Nearly 23,000 people die each year in the US from guns suicide, tragedy that overwhelms some rural congressional districts in the west and south of the country. This is evident from new research by the Everytown for Gun Safety Support Fund.
A lack of mental health resources, changing economic realities, and a widespread gun ownership factor in the devastating and disproportionate local death toll across the country.
“Nationwide, almost half of all suicides involve a firearm. However, this Congressional district survey shows that the national average masks huge differences between districts, ”explains the Everytown report.
Meanwhile, experts fear that up to 7,000 lives could be lost to suicide in 2020 alone as Americans buy new firearms amid a heartfelt economic recession sparked by the coronavirus pandemic. “It̵
For months, more than a third of American adults have had symptoms of anxiety or depression, and crisis helpline phones have been ringing for callers concerned about their mental health, including thoughts of suicide.
But long before the first Covid-19 infection, a nationwide arms crisis hit the Americans: The suicide rate of firearms has increased by an astonishing 19% in recent years.
Everytown’s breakdown of data from all 435 congressional districts and Washington DC shows constituents how their own neighbors are affected and brings home “the observations that may not feel compelling at the national level,” said Deborah Azrael, director of research for Harvard Injury Control Research Center at Harvard TH Chan School of Public Health.
For residents and policy makers in the 20 hardest hit districts in the southern and western US, the analysis represents a rude awakening to chronically poor gun suicide rates. In 11 districts in Alaska, Arizona, Colorado, Idaho, Montana, Oklahoma, Oregon and Tennessee use guns to kill more than 100 people each year – roughly twice the national average.

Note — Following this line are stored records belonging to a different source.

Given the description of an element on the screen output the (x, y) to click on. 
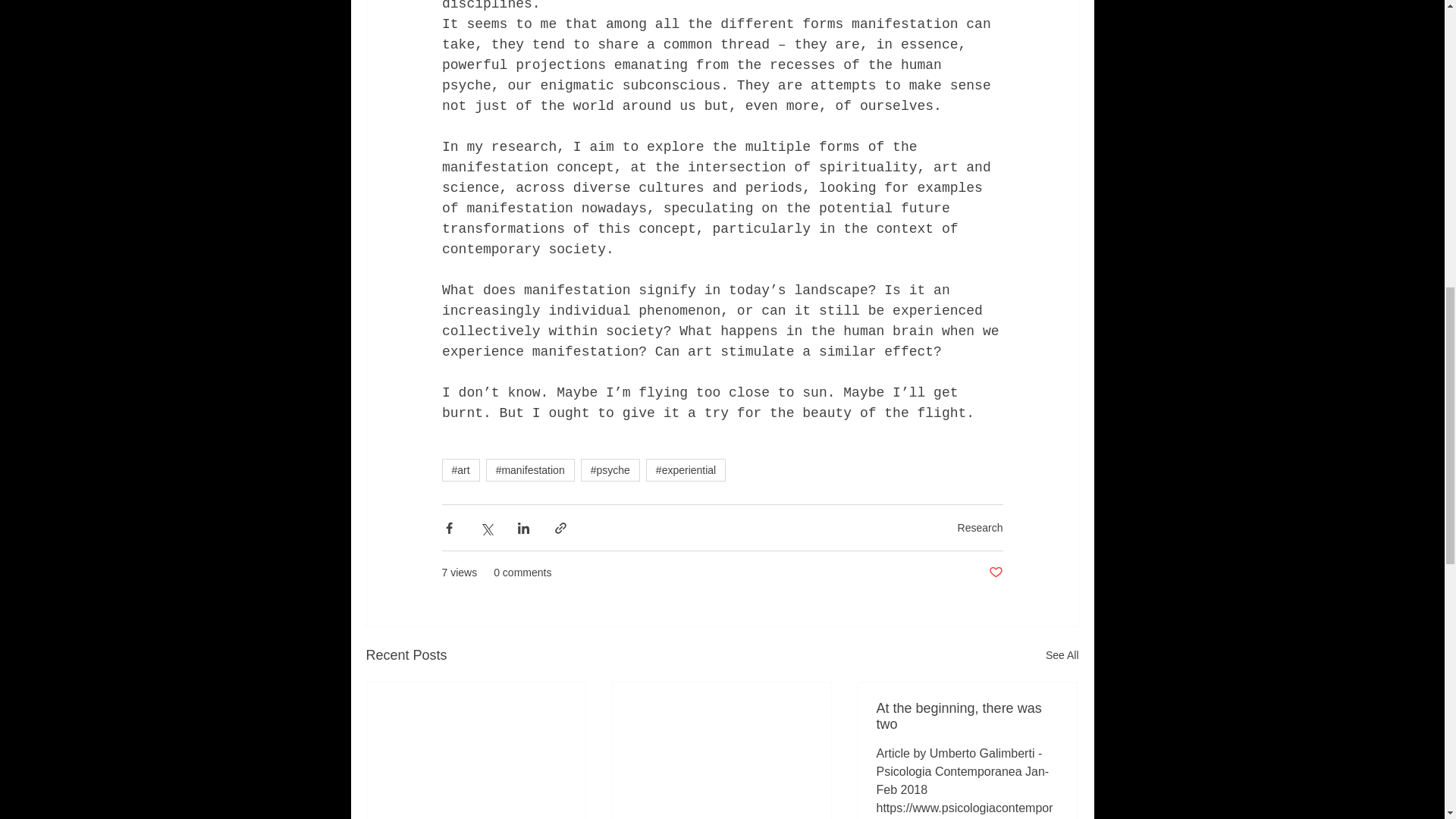
See All (1061, 655)
At the beginning, there was two (967, 716)
Research (980, 527)
Post not marked as liked (995, 572)
Given the description of an element on the screen output the (x, y) to click on. 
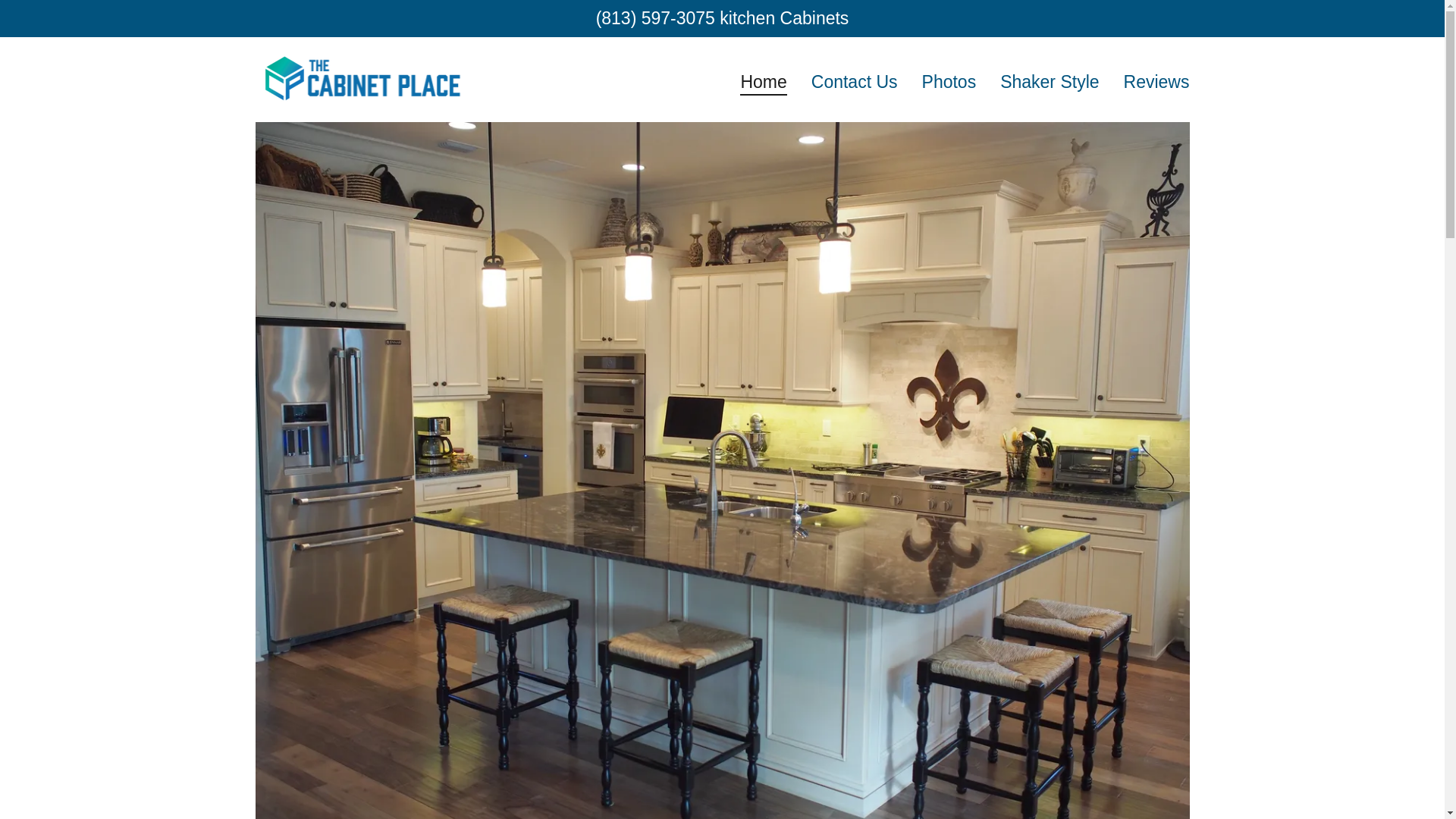
Reviews (1156, 80)
Home (762, 83)
Contact Us (854, 80)
The Cabinet Place of Tampa Bay (360, 77)
Photos (949, 80)
Shaker Style (1049, 80)
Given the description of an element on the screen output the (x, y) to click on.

In contrast, 17 congressional districts in New York, New Jersey, Massachusetts, and DC suffer 10 or fewer gun suicides annually. All three states and the US capital have enacted Red Flag Laws, a way for family members, law enforcement officials, or other interested parties to seek court order for the temporary seizure of firearms if they pose a threat to themselves or others.
Most of the states in the northeast have much lower gun ownership rates than anywhere else in the country and have “tough laws” on gun acquisition, Burd-Sharps said. But even in regions where guns are becoming increasingly popular, families who keep their firearms safe are experiencing lower suicide rates.
“It is both reduced access to weapons in crisis and very strict adherence to weapon storage practices that disrupt access to people in crisis,” she said. “Policies are important, and one reason to do things in the congressional district is to hold elected officials … accountable [for] Support these guidelines. “
Nearly half of white men and 46% of rural adults own guns, reports the Pew Research Center. These demographics largely overlap with the people who are most susceptible to suicide with firearms. Although women are generally more likely to try to kill themselves, men and boys account for 86% of all suicides.
Native American and Alaska Native communities are also particularly vulnerable, a trend that Burd-Sharps attributes to rural challenges, a lack of culturally competent care, and intergenerational trauma from historically high suicide rates.
So-called deaths of desperation – deaths from suicide, opioids, or alcoholism – have plagued working-class Americans for decades as their economic prospects decline amid a radically evolving employment landscape, even without the virus-triggered economic downturn. Men also struggle with the social stigma and logistical hurdles to seeking emotional or mental help, especially in rural America.
During the pandemic, soaring arms sales between March and August pumped an estimated 11.8 million more firearms into the U.S. arsenal, which was already bloated with approximately 393 million plain clothes.
“We know that where there are more guns, more people die by suicide. And the reason more people die from suicide is that more people die from suicide with guns, ”Azrael said.
Approximately 90% of gun suicide attempts are fatal compared to 4% that do not involve firearms. In households with access to a gun, everyone is three times more likely to commit suicide, according to Everytown.
“One of the most effective things you can do to help people in crisis,” said Burd-Sharps, “is to keep a gun out of your hand.”